Por Ana María Battistozzi
Posiblemente nada le haya dado mayor impulso a lo que conocemos
como historia del arte que la religión. Fue un largo proceso que no
aconteció sin conflicto, más allá de que el caudal de imágenes y los
efectos que generó induzcan a pensar lo contrario. La prohibición de
representar a Dios estuvo desde muy temprano en los debates del
cristianismo y en la tradición hebrea. El cristianismo habría de
auspiciar luego la mayor producción de imágenes devocionales de que se
tenga memoria y quizá no habría podido sobreponerse al golpe de la
Reforma sin la ayuda y capacidad de persuasión de la imaginería barroca,
apoyada –eso sí– por otras estrategias menos amables, como la Santa
Inquisición.
Hoy, a la distancia y bajo el tamiz del mundo
secularizado, la pregunta es ¿qué tipo de experiencias pueden suscitar
en el hombre contemporáneo estas imágenes de las cuales se ha extraviado
casi por completo su sentido? ¿Qué relación pueden entablar con ellas
el turista o el artista que recorren, museos y catedrales con
información y avidez?
La muestra de Miguel Rothschild en Ruth Benzacar
parece apuntar a esos interrogantes desde la reflexión que en todo
artista provoca el poder que las imágenes tuvieron en el pasado y cómo
llegan a nuestro presente. ¿Cuánto del mundo actual las contamina y
cuánto las reorienta hacia otras direcciones?
Al referirse al concepto
de aura, Walter Benjamin hablaba de aquel remoto origen cultural de las
imágenes y de la pérdida de esa dimensión –asociada a lo único e
irrepetible– como consecuencia de la reproductibilidad técnica que
aportó la modernidad industrial con la fotografía, el cine y la
expansión de las industrias gráficas y editorial.
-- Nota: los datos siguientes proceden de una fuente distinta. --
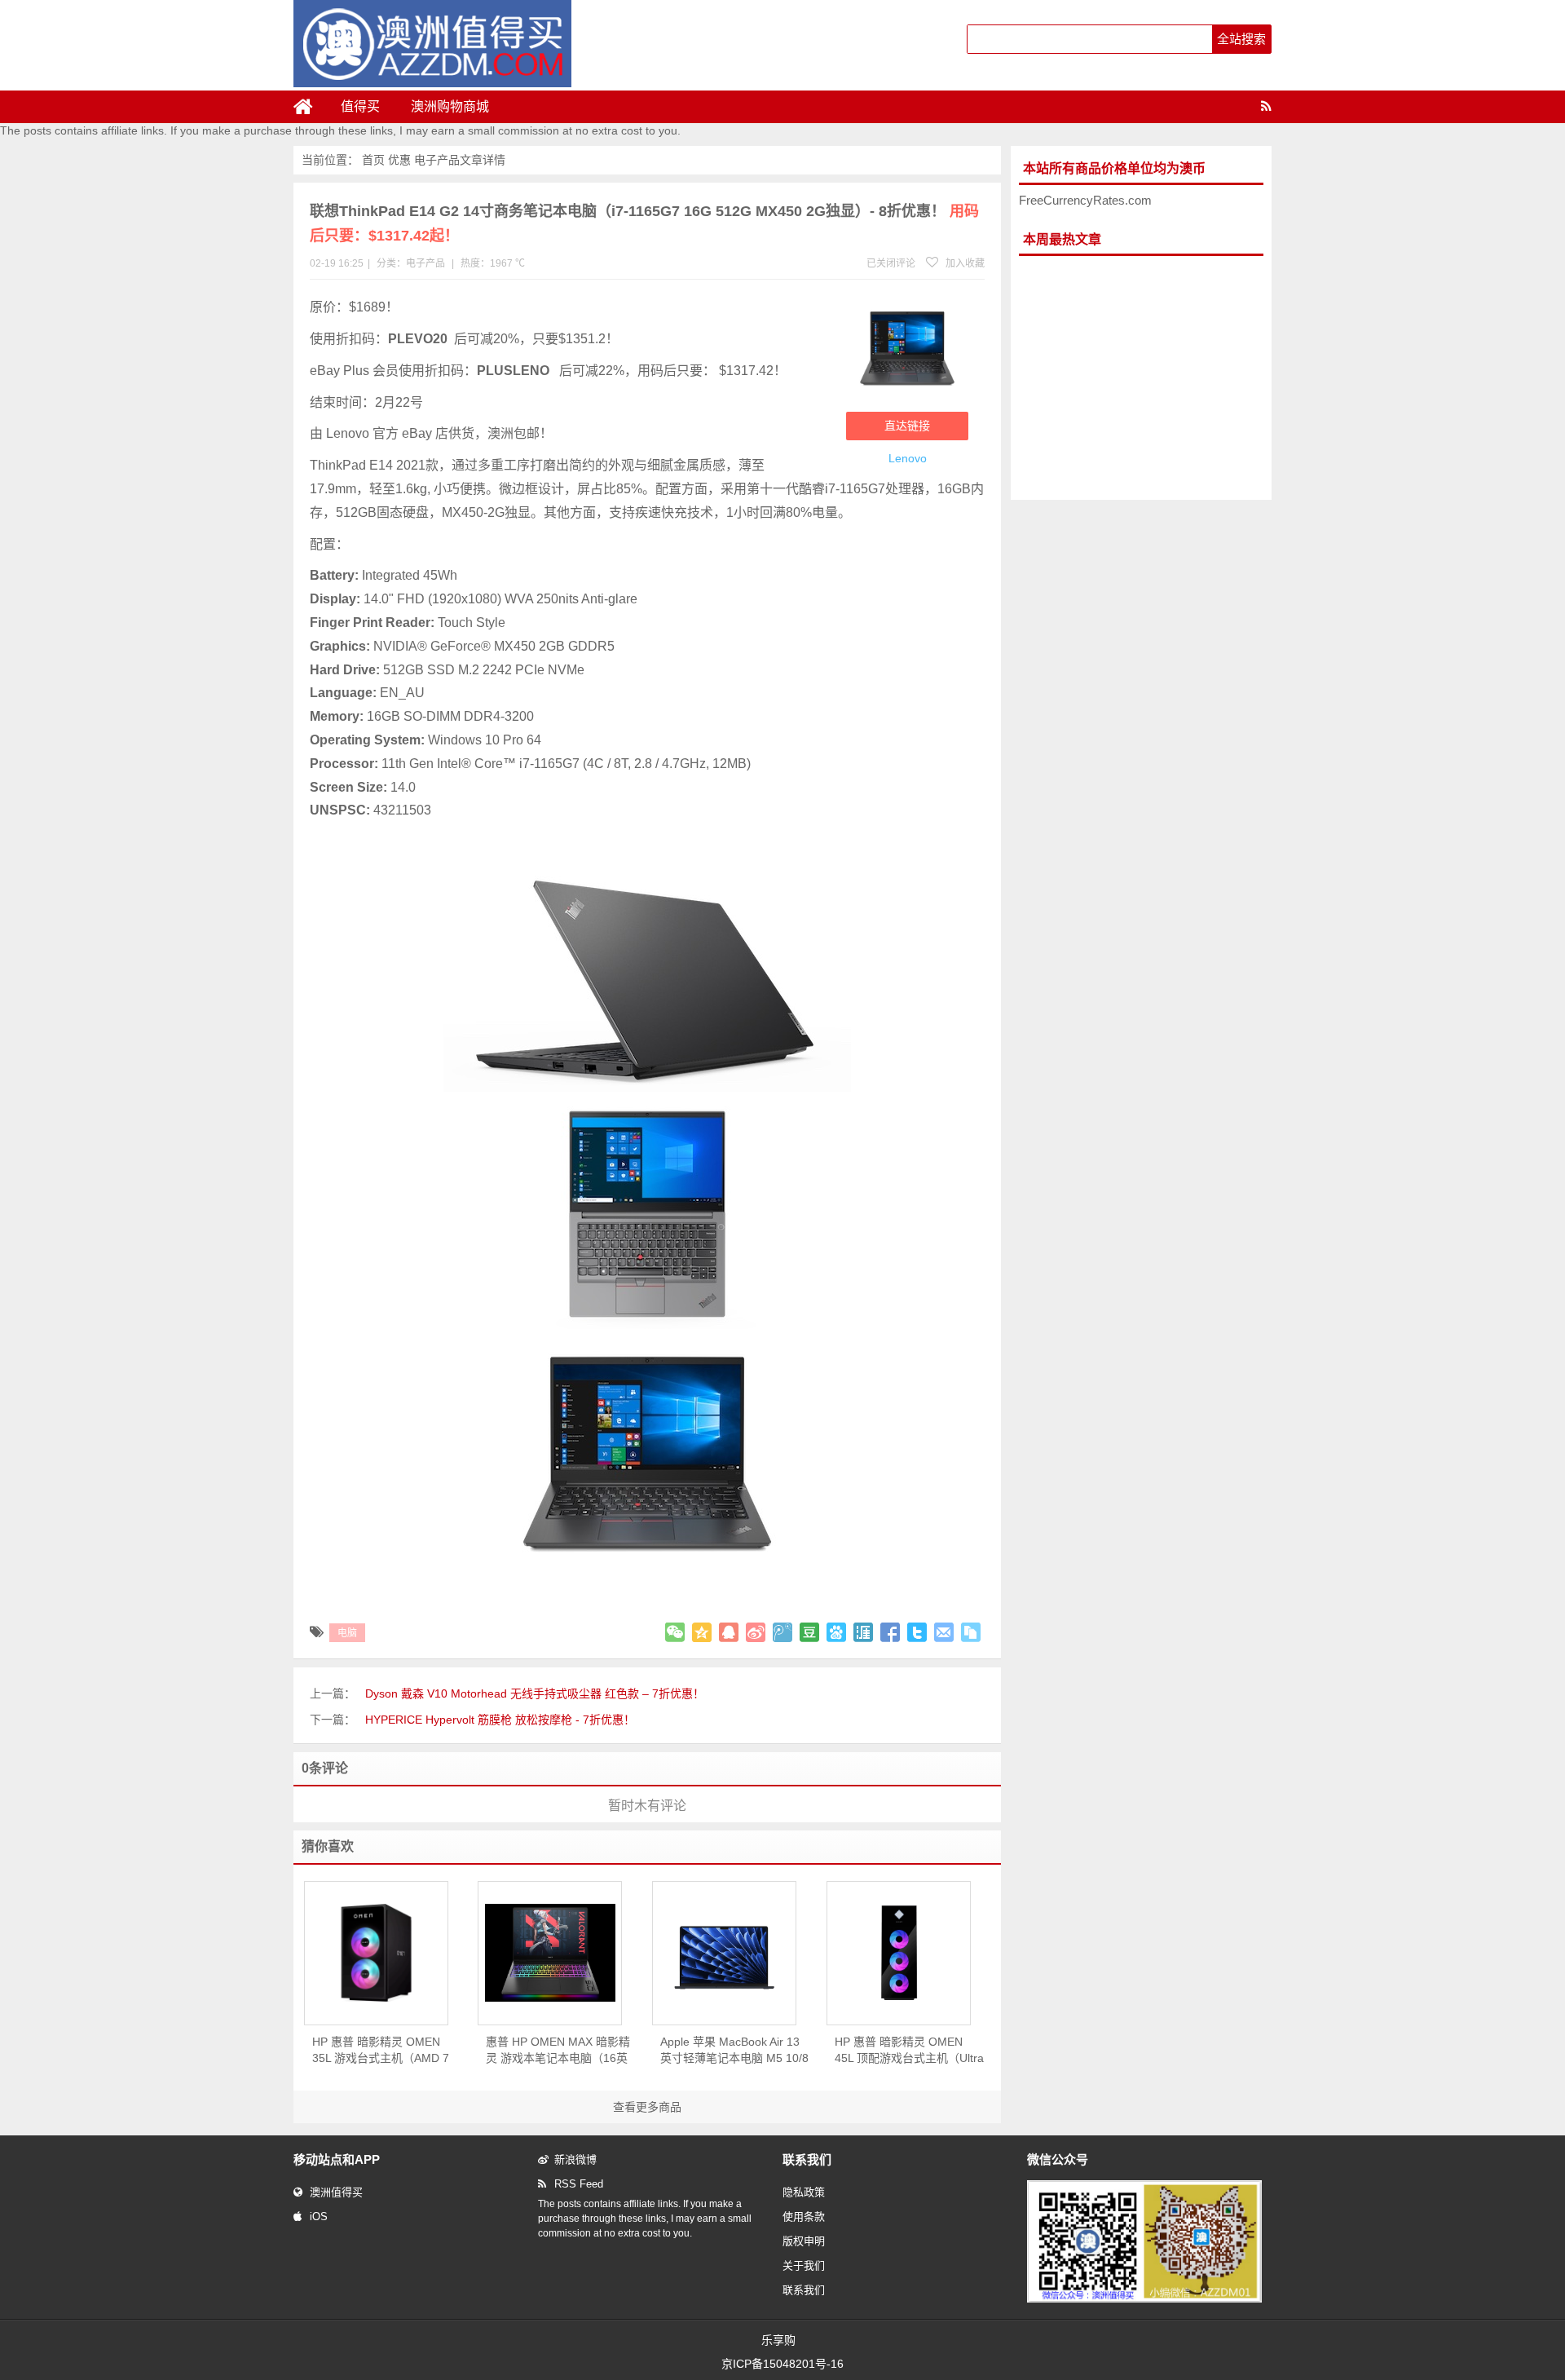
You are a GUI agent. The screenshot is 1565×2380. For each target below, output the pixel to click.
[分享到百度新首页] (836, 1632)
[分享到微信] (675, 1632)
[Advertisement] (1141, 378)
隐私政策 (803, 2192)
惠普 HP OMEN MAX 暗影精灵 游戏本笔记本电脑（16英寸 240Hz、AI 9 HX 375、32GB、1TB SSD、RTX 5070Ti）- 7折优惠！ (558, 2050)
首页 (373, 159)
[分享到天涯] (863, 1632)
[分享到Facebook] (890, 1632)
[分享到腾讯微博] (782, 1632)
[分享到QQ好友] (728, 1632)
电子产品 (437, 159)
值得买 (360, 106)
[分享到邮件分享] (944, 1632)
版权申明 (803, 2241)
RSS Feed (578, 2184)
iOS (319, 2216)
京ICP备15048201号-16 (782, 2363)
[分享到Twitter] (917, 1632)
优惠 (399, 159)
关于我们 (803, 2265)
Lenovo (907, 458)
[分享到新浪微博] (755, 1632)
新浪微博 (575, 2159)
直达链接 (907, 425)
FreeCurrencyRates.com (1085, 200)
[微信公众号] (1144, 2299)
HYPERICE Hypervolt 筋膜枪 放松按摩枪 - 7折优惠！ (500, 1719)
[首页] (309, 107)
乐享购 (778, 2340)
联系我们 (803, 2290)
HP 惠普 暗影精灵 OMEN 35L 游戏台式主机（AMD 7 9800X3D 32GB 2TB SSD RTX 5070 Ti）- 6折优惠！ (380, 2050)
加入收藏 (964, 263)
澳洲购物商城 (450, 106)
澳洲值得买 (336, 2192)
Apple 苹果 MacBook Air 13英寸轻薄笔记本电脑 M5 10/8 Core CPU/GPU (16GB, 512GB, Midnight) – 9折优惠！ (734, 2050)
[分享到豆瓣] (809, 1632)
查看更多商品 (647, 2106)
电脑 (347, 1633)
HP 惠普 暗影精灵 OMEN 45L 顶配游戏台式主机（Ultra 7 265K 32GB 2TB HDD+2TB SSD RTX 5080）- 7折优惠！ (909, 2050)
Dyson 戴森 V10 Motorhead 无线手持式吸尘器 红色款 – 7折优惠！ (534, 1693)
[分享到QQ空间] (702, 1632)
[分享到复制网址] (971, 1632)
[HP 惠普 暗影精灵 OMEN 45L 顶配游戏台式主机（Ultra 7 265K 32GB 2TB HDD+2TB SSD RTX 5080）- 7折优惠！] (898, 1953)
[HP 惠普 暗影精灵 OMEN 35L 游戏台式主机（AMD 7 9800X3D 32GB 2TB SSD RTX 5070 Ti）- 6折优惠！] (376, 1953)
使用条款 (803, 2216)
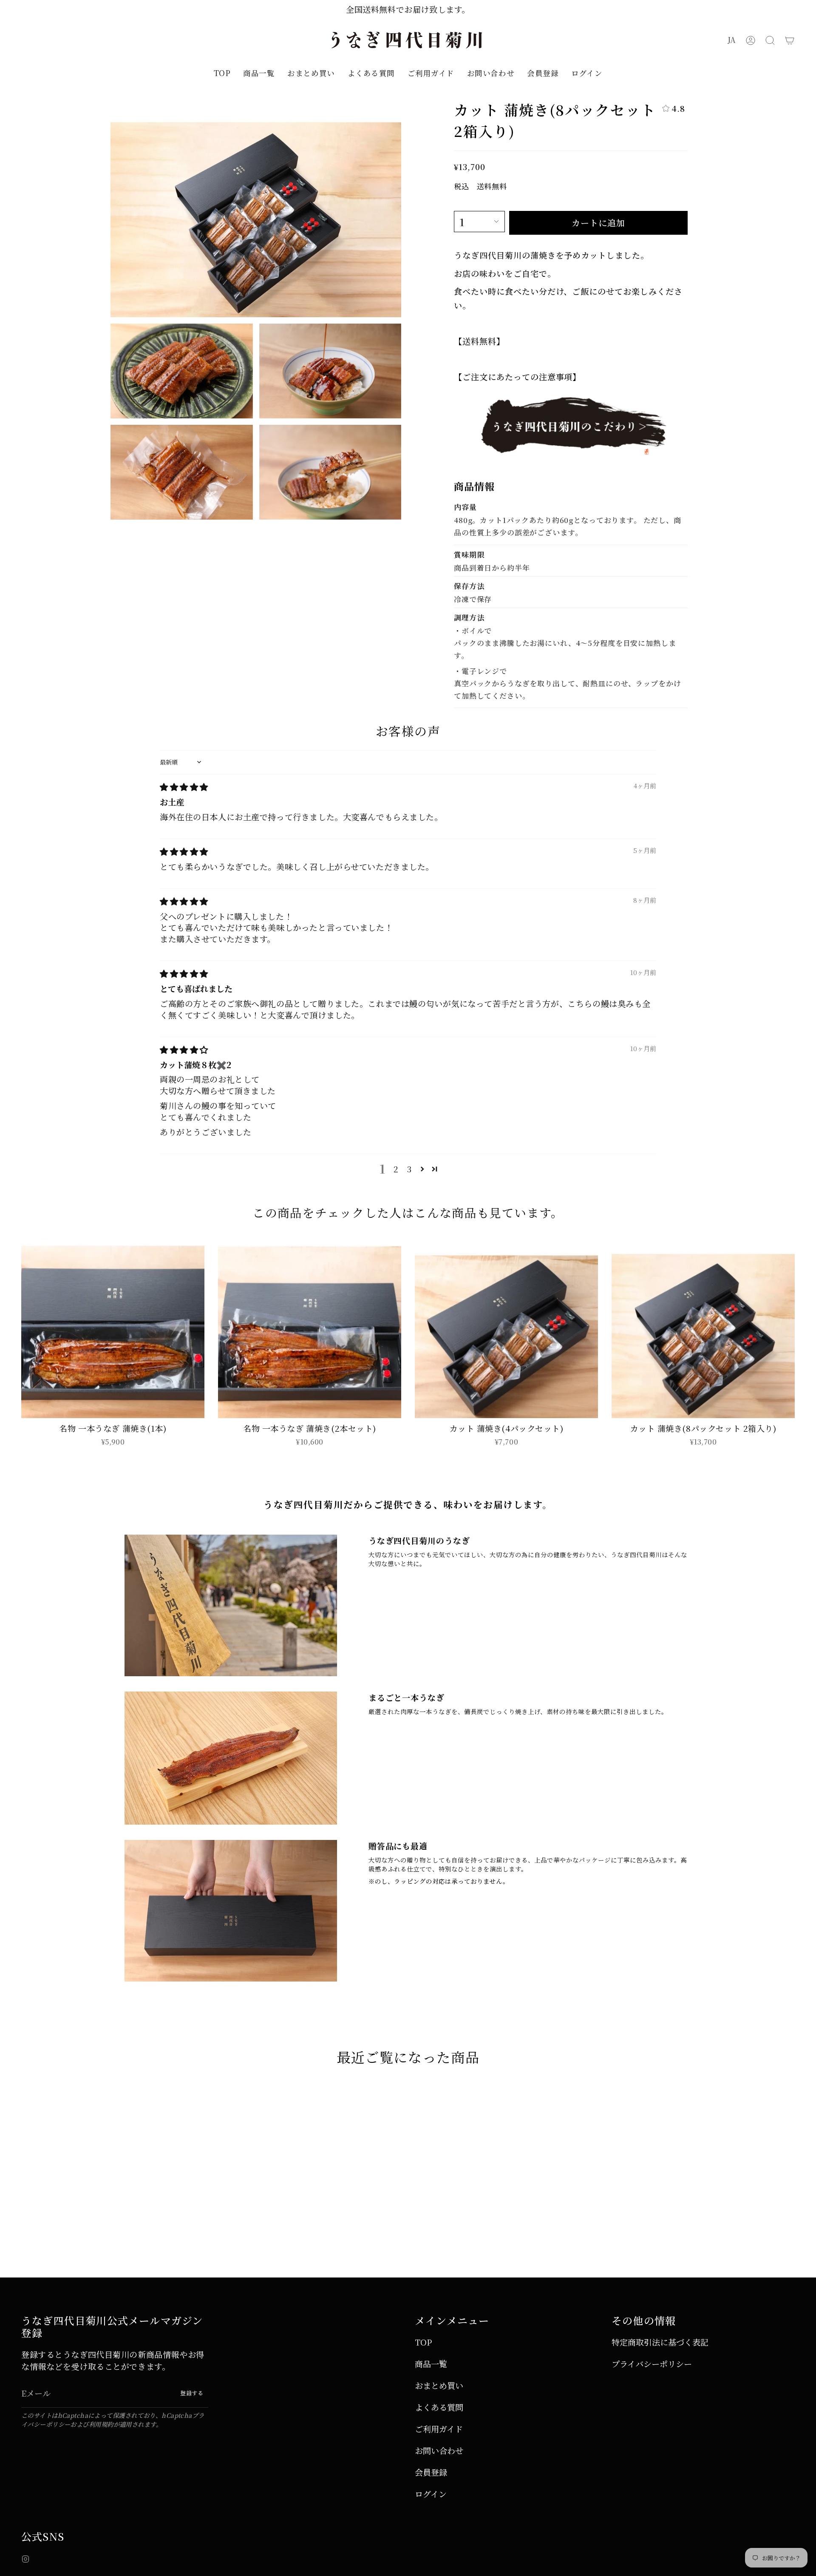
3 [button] (409, 1168)
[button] (770, 40)
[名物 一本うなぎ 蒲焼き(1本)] (112, 1326)
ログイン (431, 2493)
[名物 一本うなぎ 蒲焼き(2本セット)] (309, 1326)
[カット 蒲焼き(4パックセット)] (506, 1326)
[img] (184, 786)
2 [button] (396, 1168)
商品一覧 (431, 2363)
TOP (423, 2342)
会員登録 (431, 2472)
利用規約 (101, 2424)
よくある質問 (439, 2407)
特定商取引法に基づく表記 (660, 2342)
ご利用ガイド (439, 2428)
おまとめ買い (439, 2385)
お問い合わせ (439, 2450)
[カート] (789, 40)
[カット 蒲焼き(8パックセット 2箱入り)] (703, 1326)
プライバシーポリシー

Pero además aporta
otro dato de interés para lo que nos ocupa. Una vez que la moderna
cultura secularizada sacó todas las imágenes religiosas de las iglesias y
las reubicó en los museos, suprimió en ellas el contenido religioso
pero no el valor cultural. Las resituó en los museos, ámbitos de otro
culto secular llamado Arte, que tiene sus rutas de peregrinaje y sus
piezas de culto como la Gioconda, el Guernica y los Nenúfares de Monet. También ha reconvertido a esos mismos fines piezas como el David de
Miguel Angel, el Moisés, La virgen de las rocas, entre tantas otras que
cuelgan en las paredes como obras maestras de la historia del arte.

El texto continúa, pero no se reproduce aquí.